Symptoms and Prevention of Prostate Cancer
Prostate cancer starts when cells in the prostate gland begins to grow tensely. The prostate is a gland only in males. It produces some of the fluid that is part of semen.
The prostate is below the bladder and in front of the rectum. The size of the prostate changes when aging. In younger men, it is about the size of a walnut, but it can be larger in older men.
Almost all prostate cancers are adenocarcinomas. These cancers develop from the gland cells (the cells that make the prostate fluid that is added to the semen).
Types of prostate cancer include:
- Small cell carcinomas
- Neuroendocrine tumors (other than small cell carcinomas)
- Transitional cell carcinomas
Certain prostate cancers can spread quickly, but most grow slowly. Studies show that many older men (and even some younger men) who died of other causes also had prostate cancer that never affected them during their lives. In many cases neither they nor their doctors even knew they had it.
Prostate cancer is one of the most common types of cancer in men. Prostate cancer that’s detected early — when it’s still confined to the prostate gland— has a better chance of successful treatment.
Prostate cancer may cause no signs or symptoms in its early stages.

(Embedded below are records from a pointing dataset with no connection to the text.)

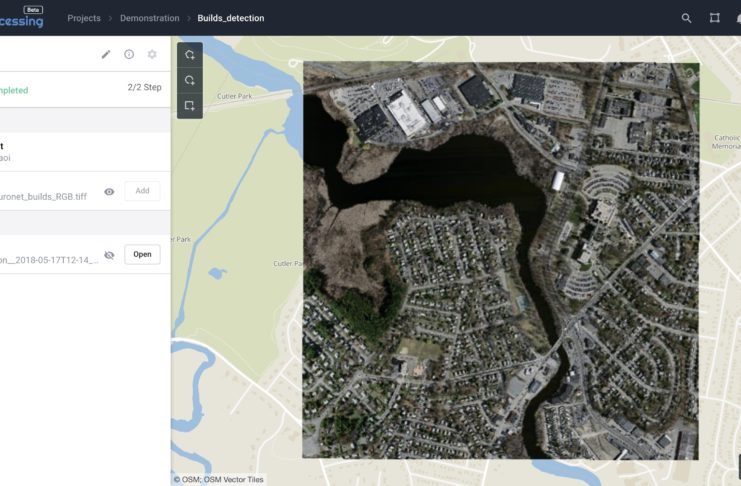Open the info circle icon
Image resolution: width=741 pixels, height=486 pixels.
129,54
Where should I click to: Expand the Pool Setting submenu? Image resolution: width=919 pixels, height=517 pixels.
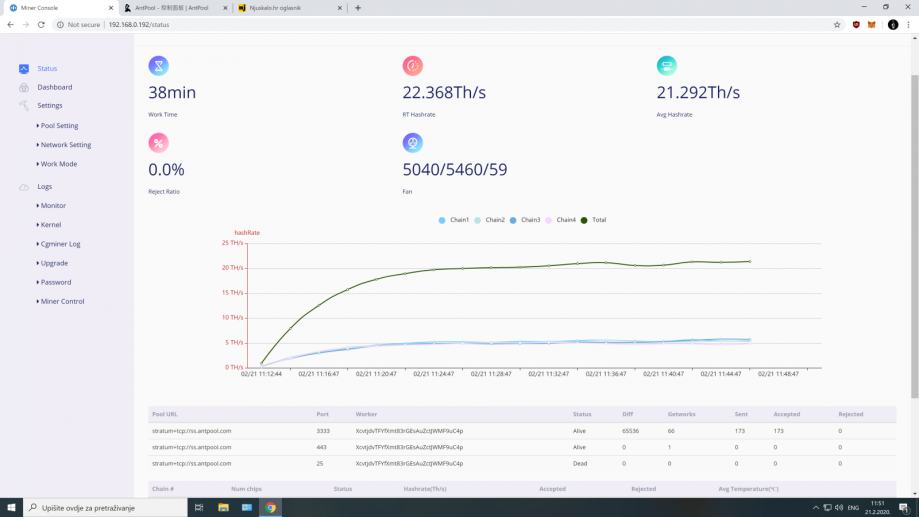(59, 126)
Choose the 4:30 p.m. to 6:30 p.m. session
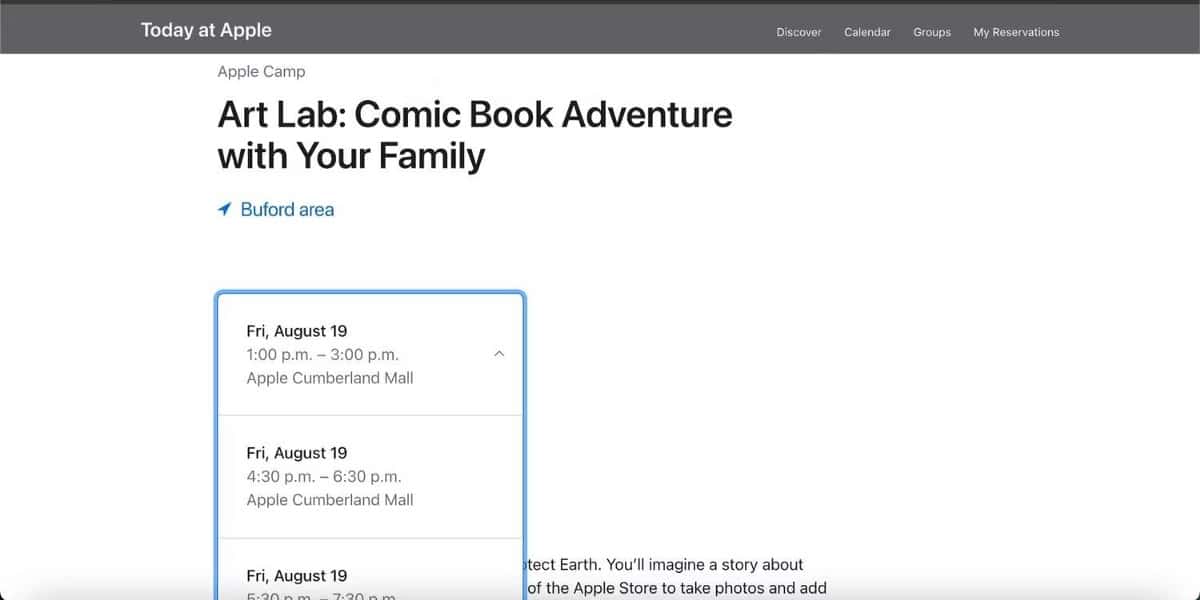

Here are the Signs and Symptoms of Prostate cancer:
- Trouble urinating
- Decreased force in the stream of urine
- Blood in semen
- Discomfort in the pelvic area
- Bone pain
- Erectile dysfunction
You can reduce your risk of prostate cancer, here’s how you can help prevent Prostate Cancer:
- A healthy diet of fruits and vegetables. Dodge high-fat foods and focus on choosing a variety of fruits, vegetables and whole grains. Fruits and vegetables contain many vitamins and nutrients that can contribute to your health.
- Exercise most days of the week. Exercise improves your overall health, helps you maintain your weight and improves your mood. There is evidence that men who don’t exercise have higher PSA levels, while men who exercise may have a lower risk of prostate cancer.
Try to exercise most days of the week.
- Maintain a healthy weight. If your current weight is healthy, work to maintain it by exercising most days of the week. If you need to lose weight, add more exercise and reduce the number of calories you eat each day. Ask your doctor for help creating a plan for healthy weight loss.
- Talk to your doctor about increased risk of prostate cancer. Men with a high risk of prostate cancer may consider medications or other treatments to reduce their risk. Some studies suggest that taking 5-alpha reductase inhibitors, including finasteride (Propecia, Proscar) and dutasteride (Avodart), may reduce the overall risk of developing prostate cancer. These drugs are used to control prostate gland enlargement and hair loss in men.
However, some evidence indicates that men taking these medications may have an increased risk of getting a more serious form of prostate cancer (high-grade prostate cancer).
Prostate Cancer Testing:
Two tests are commonly used to look for prostate cancer in the absence of any symptoms. One is the digital rectum exam, in which a doctor feels the prostate through the rectum to find hard or lumpy areas known as nodules.
The other is a blood test used to detect a substance made by the prostate called “prostate-specific antigen” (PSA). When used together, these tests can detect abnormalities that might suggest prostate cancer.
If you feel you have Prostate Cancer, its best to talk to your doctor and get tested immediately.